RAG vs. Fine-Tuning: Which Do You Need?
| Scenario | Recommended Approach |
|---|---|
| Model needs access to proprietary/dynamic data | RAG |
| Model output format must be highly structured | Fine-Tuning |
| Low latency requirement (<500ms) | Fine-Tuning + RAG hybrid |
| Knowledge base updates frequently | RAG |
| Brand voice consistency is critical | Fine-Tuning + RAG |
We often use both in tandem—fine-tuning for output structure and style, RAG for factual grounding.
Security & Compliance
Custom AI introduces unique security considerations. We implement:
- Data Isolation: Your data never leaves your VPC or on-premise infrastructure for sensitive workloads.
- PII Redaction: Automated detection and masking of personally identifiable information in prompts and responses.
- Audit Trails: Every AI interaction is logged, searchable, and attributable.
- Compliance: GDPR, HIPAA, and SOC 2 alignment for regulated industries.

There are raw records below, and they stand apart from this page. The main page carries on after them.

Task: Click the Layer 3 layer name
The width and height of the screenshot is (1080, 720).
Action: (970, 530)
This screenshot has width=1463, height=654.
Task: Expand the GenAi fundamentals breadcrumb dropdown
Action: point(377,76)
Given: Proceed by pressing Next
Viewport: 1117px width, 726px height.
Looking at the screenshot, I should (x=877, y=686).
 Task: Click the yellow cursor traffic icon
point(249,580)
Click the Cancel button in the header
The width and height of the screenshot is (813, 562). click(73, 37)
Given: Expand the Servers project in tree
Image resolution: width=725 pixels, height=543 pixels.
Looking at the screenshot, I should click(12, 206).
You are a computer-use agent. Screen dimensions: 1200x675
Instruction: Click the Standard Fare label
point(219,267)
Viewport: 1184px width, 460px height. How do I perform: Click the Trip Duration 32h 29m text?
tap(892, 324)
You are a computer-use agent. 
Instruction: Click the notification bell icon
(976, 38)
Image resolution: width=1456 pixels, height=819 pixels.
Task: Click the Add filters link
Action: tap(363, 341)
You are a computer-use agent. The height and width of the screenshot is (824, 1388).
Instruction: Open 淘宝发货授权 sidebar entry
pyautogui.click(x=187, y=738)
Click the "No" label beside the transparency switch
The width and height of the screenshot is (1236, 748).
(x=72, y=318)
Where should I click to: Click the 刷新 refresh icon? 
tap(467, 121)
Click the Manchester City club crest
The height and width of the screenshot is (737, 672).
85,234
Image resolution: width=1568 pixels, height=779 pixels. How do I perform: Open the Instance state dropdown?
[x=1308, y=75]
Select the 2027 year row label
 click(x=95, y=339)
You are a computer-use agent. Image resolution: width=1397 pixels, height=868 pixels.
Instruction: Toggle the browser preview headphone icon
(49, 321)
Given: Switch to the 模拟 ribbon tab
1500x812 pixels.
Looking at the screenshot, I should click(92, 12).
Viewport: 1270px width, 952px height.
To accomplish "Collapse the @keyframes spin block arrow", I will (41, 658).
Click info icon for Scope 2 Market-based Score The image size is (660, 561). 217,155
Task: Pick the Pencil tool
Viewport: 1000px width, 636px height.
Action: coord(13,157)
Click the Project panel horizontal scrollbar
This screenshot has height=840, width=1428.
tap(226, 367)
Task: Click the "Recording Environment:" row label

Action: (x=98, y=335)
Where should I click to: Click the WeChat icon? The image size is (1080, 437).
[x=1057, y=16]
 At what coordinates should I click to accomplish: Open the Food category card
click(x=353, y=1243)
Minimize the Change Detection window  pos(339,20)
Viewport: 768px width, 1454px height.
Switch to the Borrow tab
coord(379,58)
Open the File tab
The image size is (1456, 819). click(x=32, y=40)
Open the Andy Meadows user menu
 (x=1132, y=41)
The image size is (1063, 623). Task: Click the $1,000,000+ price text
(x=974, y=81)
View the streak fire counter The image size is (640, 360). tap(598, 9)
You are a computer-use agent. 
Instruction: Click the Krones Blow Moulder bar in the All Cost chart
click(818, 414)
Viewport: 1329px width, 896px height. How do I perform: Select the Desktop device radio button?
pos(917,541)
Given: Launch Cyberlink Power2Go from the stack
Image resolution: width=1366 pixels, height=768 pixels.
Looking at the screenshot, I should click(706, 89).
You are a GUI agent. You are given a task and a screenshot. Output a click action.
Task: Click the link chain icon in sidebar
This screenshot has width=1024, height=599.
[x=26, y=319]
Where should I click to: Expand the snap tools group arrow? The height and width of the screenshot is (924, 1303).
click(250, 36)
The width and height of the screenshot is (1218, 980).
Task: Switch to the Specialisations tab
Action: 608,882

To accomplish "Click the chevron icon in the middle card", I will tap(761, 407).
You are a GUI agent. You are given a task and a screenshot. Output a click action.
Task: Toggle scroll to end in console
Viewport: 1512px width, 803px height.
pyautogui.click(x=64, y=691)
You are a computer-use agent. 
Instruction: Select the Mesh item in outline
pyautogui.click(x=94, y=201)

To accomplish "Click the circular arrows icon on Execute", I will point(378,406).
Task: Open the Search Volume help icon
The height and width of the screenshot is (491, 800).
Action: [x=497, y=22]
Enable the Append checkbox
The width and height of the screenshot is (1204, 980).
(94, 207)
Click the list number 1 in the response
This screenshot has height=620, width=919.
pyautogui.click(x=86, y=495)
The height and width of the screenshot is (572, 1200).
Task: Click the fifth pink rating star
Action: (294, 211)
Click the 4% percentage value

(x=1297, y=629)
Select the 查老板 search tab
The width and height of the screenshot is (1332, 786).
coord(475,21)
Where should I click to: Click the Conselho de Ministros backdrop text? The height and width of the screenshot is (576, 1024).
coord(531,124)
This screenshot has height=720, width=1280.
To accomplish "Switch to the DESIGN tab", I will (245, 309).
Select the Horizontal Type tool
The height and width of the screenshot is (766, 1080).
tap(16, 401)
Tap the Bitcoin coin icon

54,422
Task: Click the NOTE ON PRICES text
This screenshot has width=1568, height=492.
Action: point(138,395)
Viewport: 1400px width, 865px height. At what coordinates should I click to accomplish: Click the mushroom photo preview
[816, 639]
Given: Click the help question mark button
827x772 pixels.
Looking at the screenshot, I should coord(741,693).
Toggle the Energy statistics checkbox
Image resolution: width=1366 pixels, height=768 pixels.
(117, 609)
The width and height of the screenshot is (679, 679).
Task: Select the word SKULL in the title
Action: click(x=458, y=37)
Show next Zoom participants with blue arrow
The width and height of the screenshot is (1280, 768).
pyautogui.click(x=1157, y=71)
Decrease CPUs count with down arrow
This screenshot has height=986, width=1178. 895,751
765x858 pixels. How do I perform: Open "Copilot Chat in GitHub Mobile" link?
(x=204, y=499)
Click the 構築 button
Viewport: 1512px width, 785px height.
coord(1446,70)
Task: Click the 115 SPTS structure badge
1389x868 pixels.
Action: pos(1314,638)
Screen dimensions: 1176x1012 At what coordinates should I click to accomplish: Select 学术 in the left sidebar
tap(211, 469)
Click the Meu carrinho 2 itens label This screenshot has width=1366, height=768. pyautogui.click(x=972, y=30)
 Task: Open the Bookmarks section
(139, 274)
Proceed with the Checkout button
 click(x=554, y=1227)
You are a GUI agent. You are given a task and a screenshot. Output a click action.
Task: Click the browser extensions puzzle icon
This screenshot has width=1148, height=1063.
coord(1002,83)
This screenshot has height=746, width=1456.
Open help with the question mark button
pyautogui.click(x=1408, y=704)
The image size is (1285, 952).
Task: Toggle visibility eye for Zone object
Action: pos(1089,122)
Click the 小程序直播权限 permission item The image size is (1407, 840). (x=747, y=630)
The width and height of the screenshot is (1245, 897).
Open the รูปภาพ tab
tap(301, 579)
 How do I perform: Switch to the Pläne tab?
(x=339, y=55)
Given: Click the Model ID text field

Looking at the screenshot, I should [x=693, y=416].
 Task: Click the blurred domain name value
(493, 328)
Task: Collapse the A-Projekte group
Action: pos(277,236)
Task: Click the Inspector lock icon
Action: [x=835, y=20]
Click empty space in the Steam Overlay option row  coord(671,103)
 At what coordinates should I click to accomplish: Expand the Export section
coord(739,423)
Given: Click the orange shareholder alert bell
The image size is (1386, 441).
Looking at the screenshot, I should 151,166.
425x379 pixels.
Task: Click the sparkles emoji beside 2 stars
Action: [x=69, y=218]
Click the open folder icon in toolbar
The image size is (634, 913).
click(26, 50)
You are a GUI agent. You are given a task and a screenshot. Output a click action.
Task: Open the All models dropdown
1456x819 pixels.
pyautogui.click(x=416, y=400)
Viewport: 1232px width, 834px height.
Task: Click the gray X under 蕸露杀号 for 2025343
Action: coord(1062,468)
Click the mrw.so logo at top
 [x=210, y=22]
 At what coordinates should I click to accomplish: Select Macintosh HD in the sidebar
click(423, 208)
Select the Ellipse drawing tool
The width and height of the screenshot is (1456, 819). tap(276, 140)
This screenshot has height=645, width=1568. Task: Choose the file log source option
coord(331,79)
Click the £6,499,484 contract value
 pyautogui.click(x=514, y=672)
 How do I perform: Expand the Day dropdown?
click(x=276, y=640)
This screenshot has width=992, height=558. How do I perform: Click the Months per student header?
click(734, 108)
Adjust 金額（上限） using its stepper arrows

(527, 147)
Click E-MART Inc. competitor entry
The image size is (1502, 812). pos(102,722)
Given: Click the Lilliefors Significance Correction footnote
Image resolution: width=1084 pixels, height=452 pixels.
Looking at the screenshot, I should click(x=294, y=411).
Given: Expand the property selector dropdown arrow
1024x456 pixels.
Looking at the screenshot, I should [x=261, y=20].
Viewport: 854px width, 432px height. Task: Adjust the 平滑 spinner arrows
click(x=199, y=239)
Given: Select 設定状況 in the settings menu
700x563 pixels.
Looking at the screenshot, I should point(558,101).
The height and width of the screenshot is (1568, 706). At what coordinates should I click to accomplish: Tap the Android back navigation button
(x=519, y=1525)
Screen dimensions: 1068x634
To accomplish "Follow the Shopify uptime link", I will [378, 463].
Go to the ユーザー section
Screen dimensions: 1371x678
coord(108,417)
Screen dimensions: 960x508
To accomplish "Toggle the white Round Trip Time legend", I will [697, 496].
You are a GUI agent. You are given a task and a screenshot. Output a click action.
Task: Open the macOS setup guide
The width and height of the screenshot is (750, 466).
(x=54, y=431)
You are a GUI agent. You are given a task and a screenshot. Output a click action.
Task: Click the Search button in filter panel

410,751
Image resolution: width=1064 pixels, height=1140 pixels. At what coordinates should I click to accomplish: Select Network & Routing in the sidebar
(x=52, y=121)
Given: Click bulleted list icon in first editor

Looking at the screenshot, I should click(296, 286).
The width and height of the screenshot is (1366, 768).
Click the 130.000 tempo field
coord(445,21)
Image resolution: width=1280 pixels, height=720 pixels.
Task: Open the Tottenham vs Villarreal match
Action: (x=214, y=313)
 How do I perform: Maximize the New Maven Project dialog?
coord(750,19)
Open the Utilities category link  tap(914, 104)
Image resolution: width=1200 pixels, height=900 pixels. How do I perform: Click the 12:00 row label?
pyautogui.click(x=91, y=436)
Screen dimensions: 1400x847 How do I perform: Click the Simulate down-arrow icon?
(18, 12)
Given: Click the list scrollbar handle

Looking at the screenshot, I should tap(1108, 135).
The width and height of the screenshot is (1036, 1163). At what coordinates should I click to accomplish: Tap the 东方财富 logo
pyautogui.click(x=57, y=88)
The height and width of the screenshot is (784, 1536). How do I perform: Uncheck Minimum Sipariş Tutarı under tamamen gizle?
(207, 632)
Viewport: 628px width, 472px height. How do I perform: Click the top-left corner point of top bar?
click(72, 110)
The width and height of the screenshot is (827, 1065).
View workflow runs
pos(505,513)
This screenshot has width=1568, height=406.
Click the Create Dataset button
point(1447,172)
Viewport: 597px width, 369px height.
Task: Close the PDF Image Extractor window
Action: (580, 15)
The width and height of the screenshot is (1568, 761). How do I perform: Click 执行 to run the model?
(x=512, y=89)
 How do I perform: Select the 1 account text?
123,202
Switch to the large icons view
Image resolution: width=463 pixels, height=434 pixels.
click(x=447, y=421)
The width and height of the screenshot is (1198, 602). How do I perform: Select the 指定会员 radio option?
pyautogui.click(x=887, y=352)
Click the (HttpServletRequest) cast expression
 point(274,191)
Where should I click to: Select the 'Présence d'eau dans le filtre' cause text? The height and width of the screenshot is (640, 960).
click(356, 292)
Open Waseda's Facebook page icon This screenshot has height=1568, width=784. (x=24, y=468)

Why SoniNow for Custom AI & LLM?
We are not wrapper builders. Our team understands the full stack—from transformer architecture internals to production Kubernetes deployment. We have delivered custom AI solutions for healthcare, fintech, legal, e-commerce, and SaaS clients, each requiring a unique blend of models, data pipelines, and infrastructure. When you work with SoniNow, you get an AI system engineered for accuracy, reliability, and business impact—not a chat interface bolted onto a generic API.